Dziś jest to już prawie pewne – Małgorzata Kidawa-Błońska będzie wycofana z wyścigu do Pałacu Prezydenckiego. Mówią o tym jednym głosem niemal wszystkie media zaprzyjaźnione z opozycją.
Gdy 26 stycznia Ryszard Terlecki opublikował tweeta, w którym przepowiadał wycofanie kandydatki PO z wyborów, członkowie tej partii jednym głosem zarzekali się, że to kandydatka najlepsza z możliwych.
Poziom opozycyjnych banałów, które wygłasza Kidawa-Błońska jest tak żenujący, a liczba popełnianych błędów tak duża, że w najbliższych tygodniach jest prawdopodobna zmiana kandydata Platformy na prezydenta.
To co w styczniu przeciętnie rozgarnięty obywatel widział po wystąpieniach jedynej kobiety ubiegającej się o najważniejszy urząd w państwie do środowisk lewicowo-liberanych dotarło z dwumiesięcznym opóźnieniem – bo właśnie 60 dni po wypowiedzi marszałka Terleckiego, Małgorzata Kidawa-Błońska zaczęła tracić poparcie w sondażach i właśnie wtedy powstał pomysł przełożenia wyborów – z początku z powodu rzekomej niemożności prowadzenia kampanii, a później z powodu zagrożenia życia Polaków.
Gdy operacja o przełożenia terminu wyborów się udała, wielu publicystów i polityków odetchnęło z ulgą i zaczęło mówić bardziej otwartym tekstem.

DOSTARCZONE DANE

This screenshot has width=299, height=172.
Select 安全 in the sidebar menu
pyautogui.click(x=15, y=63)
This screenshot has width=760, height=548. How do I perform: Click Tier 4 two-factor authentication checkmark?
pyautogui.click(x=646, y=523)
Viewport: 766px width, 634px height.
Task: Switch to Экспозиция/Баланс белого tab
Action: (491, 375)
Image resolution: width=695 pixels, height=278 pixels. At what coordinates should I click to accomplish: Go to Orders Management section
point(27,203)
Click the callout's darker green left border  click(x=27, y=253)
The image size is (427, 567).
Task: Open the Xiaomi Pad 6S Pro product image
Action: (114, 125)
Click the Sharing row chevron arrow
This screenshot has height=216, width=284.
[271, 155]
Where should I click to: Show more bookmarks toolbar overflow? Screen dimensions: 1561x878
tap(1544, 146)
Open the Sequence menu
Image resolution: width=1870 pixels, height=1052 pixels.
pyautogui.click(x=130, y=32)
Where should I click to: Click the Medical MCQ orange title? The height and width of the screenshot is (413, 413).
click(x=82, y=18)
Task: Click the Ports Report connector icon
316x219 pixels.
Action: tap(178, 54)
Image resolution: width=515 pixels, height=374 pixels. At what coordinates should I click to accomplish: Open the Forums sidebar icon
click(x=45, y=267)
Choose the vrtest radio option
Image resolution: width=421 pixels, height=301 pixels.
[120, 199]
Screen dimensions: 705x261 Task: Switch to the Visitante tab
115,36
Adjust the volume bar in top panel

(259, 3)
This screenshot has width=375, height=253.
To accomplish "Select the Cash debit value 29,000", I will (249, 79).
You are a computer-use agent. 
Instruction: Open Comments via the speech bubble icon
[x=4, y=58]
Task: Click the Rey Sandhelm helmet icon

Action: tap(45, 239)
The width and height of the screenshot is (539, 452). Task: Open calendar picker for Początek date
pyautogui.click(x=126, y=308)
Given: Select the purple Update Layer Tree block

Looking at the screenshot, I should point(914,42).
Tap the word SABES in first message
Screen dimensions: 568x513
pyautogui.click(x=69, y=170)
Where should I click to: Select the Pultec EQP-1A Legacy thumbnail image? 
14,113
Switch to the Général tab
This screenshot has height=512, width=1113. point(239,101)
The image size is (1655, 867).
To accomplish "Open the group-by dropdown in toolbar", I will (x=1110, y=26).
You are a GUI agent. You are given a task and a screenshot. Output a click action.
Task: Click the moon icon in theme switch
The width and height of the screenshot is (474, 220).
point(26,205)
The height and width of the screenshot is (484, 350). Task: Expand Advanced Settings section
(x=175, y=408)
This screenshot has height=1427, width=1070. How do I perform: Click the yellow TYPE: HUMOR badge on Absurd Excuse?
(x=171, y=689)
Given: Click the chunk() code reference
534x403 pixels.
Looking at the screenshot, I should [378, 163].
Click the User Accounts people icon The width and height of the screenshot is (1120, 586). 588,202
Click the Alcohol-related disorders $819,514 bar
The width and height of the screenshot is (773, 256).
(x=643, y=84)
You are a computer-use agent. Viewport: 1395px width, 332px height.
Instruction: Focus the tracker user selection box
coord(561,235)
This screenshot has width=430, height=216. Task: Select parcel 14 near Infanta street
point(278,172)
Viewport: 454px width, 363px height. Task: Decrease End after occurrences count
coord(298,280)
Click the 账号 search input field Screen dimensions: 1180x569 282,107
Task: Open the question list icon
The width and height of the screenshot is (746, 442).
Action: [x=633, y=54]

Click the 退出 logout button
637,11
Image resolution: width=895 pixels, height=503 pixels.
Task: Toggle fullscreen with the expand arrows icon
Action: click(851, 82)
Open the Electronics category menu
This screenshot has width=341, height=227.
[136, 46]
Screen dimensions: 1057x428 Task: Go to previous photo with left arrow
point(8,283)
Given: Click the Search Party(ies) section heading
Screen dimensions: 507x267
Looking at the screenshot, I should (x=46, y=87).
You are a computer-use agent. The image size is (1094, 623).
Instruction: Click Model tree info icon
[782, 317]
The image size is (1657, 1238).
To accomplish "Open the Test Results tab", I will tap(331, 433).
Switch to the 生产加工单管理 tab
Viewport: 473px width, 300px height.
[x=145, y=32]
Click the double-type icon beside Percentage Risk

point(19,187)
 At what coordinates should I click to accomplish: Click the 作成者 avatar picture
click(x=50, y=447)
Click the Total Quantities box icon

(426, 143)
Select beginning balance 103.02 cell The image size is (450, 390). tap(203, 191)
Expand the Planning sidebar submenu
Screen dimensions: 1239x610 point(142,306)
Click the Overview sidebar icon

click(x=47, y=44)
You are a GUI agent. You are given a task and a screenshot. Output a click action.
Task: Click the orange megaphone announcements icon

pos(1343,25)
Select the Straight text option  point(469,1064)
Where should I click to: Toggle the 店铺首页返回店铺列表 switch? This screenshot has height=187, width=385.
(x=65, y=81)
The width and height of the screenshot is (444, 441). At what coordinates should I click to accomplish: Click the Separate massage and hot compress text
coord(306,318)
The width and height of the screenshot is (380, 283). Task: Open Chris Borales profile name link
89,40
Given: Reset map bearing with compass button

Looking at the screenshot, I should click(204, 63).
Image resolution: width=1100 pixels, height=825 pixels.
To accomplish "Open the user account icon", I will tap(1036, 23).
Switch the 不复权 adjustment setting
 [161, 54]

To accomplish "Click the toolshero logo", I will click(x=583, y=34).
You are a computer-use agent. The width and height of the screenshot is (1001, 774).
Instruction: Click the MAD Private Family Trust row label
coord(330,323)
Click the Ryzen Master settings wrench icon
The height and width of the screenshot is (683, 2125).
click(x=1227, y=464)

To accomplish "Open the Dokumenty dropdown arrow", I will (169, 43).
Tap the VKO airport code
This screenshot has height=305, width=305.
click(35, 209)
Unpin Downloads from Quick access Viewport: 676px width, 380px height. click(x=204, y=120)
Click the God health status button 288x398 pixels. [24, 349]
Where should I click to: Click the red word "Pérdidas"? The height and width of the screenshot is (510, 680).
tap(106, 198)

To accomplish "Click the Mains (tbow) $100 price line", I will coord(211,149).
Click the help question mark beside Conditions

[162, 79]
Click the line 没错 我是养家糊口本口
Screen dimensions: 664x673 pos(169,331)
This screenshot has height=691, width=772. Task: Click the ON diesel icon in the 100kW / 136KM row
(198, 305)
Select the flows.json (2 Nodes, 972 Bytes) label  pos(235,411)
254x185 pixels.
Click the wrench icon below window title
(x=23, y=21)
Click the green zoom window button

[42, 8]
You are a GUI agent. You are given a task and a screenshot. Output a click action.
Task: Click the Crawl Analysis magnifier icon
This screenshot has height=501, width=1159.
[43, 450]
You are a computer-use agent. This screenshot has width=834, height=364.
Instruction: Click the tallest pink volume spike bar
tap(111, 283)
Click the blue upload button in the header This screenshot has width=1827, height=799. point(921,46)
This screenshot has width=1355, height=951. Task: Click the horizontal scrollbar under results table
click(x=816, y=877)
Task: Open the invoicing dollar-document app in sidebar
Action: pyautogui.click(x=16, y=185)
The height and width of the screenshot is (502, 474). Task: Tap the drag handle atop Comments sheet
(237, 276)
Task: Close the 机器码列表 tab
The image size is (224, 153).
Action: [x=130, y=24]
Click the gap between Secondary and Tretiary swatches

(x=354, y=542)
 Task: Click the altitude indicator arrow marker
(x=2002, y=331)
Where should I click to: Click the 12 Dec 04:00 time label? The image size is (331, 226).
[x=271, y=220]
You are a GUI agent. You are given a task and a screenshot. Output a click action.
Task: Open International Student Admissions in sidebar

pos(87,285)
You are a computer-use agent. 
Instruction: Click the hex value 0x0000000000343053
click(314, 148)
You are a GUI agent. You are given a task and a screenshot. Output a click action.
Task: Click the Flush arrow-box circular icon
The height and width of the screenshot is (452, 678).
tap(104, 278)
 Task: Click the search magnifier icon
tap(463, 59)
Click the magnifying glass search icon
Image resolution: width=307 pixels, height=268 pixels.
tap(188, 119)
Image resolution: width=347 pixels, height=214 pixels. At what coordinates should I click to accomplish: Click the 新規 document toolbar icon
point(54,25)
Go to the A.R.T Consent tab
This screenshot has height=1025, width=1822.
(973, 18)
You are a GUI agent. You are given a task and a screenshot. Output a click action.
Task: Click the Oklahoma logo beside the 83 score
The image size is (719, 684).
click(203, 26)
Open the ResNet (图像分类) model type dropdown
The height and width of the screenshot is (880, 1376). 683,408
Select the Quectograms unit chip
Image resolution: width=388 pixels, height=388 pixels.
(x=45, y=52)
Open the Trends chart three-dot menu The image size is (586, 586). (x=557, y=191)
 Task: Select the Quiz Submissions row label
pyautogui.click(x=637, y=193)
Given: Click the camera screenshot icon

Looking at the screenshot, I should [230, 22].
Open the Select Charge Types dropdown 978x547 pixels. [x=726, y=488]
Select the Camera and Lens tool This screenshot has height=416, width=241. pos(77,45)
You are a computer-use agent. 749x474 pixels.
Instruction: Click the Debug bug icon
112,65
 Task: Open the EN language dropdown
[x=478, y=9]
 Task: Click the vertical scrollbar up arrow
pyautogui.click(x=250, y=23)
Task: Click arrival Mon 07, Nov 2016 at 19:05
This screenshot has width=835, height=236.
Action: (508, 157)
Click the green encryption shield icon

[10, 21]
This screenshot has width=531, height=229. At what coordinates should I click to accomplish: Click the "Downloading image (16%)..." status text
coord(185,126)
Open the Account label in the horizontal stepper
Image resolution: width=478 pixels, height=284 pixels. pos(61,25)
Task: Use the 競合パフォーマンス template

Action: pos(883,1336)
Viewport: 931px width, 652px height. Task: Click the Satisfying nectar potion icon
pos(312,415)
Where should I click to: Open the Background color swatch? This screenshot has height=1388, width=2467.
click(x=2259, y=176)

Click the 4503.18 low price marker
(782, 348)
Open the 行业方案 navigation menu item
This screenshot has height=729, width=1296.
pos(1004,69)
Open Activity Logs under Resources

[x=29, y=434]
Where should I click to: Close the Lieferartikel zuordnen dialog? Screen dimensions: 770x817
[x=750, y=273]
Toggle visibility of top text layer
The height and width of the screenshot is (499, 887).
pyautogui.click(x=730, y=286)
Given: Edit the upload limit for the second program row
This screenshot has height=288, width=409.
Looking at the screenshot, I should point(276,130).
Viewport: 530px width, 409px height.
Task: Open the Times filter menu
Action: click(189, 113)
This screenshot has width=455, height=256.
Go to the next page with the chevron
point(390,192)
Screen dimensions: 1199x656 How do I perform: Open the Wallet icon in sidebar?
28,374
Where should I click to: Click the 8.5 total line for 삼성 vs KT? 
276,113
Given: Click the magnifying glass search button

ZADANIA I ĆWICZENIA
1. Streść pokazany tekst w dwóch zdaniach.
2. Na podstawie pokazanego tekstu odpowiedz krótko na pytania:
(a) Którego dnia Ryszard Terlecki opublikował tweeta przepowiadającego wycofanie kandydatki PO?
(b) Po ilu dniach od wypowiedzi Terleckiego Kidawa-Błońska zaczęła tracić poparcie w sondażach?
(c) Jaki powód przełożenia wyborów wskazano później, po rzekomej niemożności prowadzenia kampanii?

WYNIKI ĆWICZENIA
1. Według tekstu niemal pewne jest, że Małgorzata Kidawa-Błońska zostanie wycofana z wyścigu do Pałacu Prezydenckiego, choć po tweecie Ryszarda Terleckiego z 26 stycznia członkowie PO zarzekali się, że to najlepsza z możliwych kandydatek. Sześćdziesiąt dni po tej wypowiedzi zaczęła ona tracić poparcie w sondażach i wtedy powstał pomysł przełożenia wyborów, a gdy ta operacja się udała, wielu publicystów i polityków zaczęło mówić bardziej otwartym tekstem.

2.
(a) 26 stycznia.
(b) Po 60 dniach.
(c) Zagrożenie życia Polaków.